Ünlü âlim Newton için “Hiçbir alim Newton’un seviyesine ulaşamayacaktır. Çünkü: Keşfedilecek bir alem vardı, onu da Newton keşfetti.” deniyor.
Newton’un bu kadar büyük alim oluşu, çok basit şeyleri düşünememesini engellemiyor. Örneğin: Kedisi 3 yavru doğuruyor. Kapının altında kedinin geçmesi için bulunan bir oyuk var. Newton o oyuğun yanına 3 oyuk daha açıyor. Var olan oyuktan yavruların da geçebileceğini düşünemiyor.
Yine Newton’a ait süper bir dalgınlık fıkrası vardır…
Tavuk pişiriyor. Tek başına bir tavuğu yiyemeyeceğinden arkadaşını davet ediyor. Tavuk ocakta kaynıyor. Newton da çalışmalarına devam ediyor. Arkadaşı da beklemede. Arkadaşı: “Tavuk pişti. Yiyelim ben gideyim, işim var!” diyor ama Newton “Az kaldı, ” diyor ama “Az kaldı, geliyorum”lar bir türlü bitmiyor.
Misafirin sabrı tükeniyor. Tencereyi ocaktan indirip tavuğu yiyor, kemikleri tencereye doldurup, bırakıp gidiyor.
Newton çalışmaya ara veriyor ama epey zaman geçmiş. Yemek için tencerenin kapağını açıp kemikleri görünce, “Ben yemeğimi yemişim” diyor ve yeniden çalışmaya başlıyor.
Dalgınlığın alimlik alameti olduğunu söyleyenler az değildir.
O bakımdan dalgınlıklarınıza üzülmeyiniz.
*
Benim de yakından tanıdığım bir adam var. 1976 yılında gazete ilanı görüyor. İstanbul Sarıyer’de denize 27 metre cephesi olan yalının satışı var. Konulan fiyat çok cazip. Bizim adam hem öyle bir mülk arıyor hem de ailece tatile çıkacak. Önce İstanbul’da ihaleye katılacak.

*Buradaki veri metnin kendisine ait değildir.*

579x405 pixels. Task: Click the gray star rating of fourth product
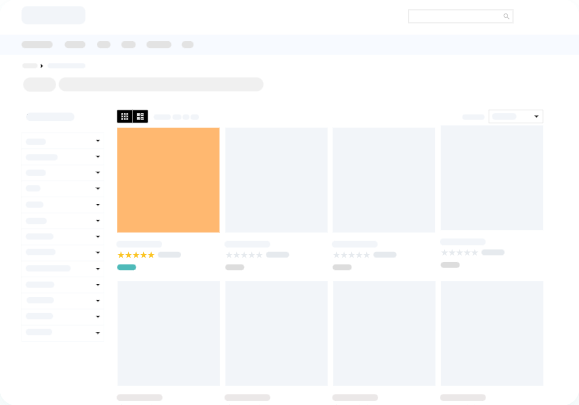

Aldı veya almadı yoluna devam edip Gönen’de kaplıcada kalacak, sonra güneye denize gidecek.
Seyahate çıkacağını bilen arkadaşı programını sorduğunda; önce kaplıcaya gideceğini sonra da denize gideceğini anlatıyor. Arkadaşı da “Yanlış olur. Önce denize sonra kaplıcaya gidilir” diyor.

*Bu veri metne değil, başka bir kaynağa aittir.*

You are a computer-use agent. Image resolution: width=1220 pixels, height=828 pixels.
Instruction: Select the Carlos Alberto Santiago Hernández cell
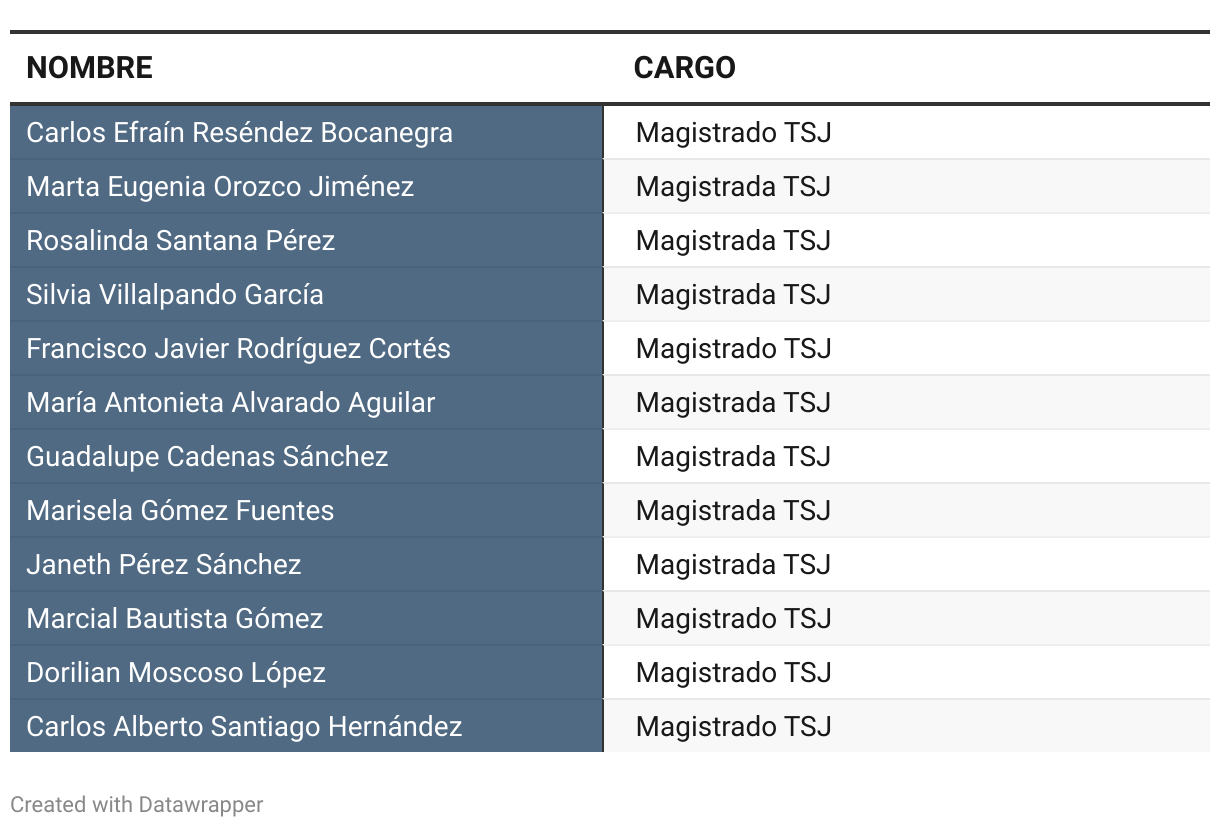point(307,726)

Bizimki, “Bu da doğru” diyor. Ailece yola çıkıyorlar. Konya’ya geliyorlar. O gece Konya’da çocukluk arkadaşı doktorda misafir kalıyorlar. Ertesi gün kahvaltı yaparken İstanbul’daki ihalenin o gün olduğu aklına geliyor ama yapacak bir şey yok.
Ertesi gün gazetelerde yalının bir milyon 200 bin liraya satıldığı, dairelerin bile bu parayı yaptığı, en az 4-5 kat etmesi gerektiği yazılıyor.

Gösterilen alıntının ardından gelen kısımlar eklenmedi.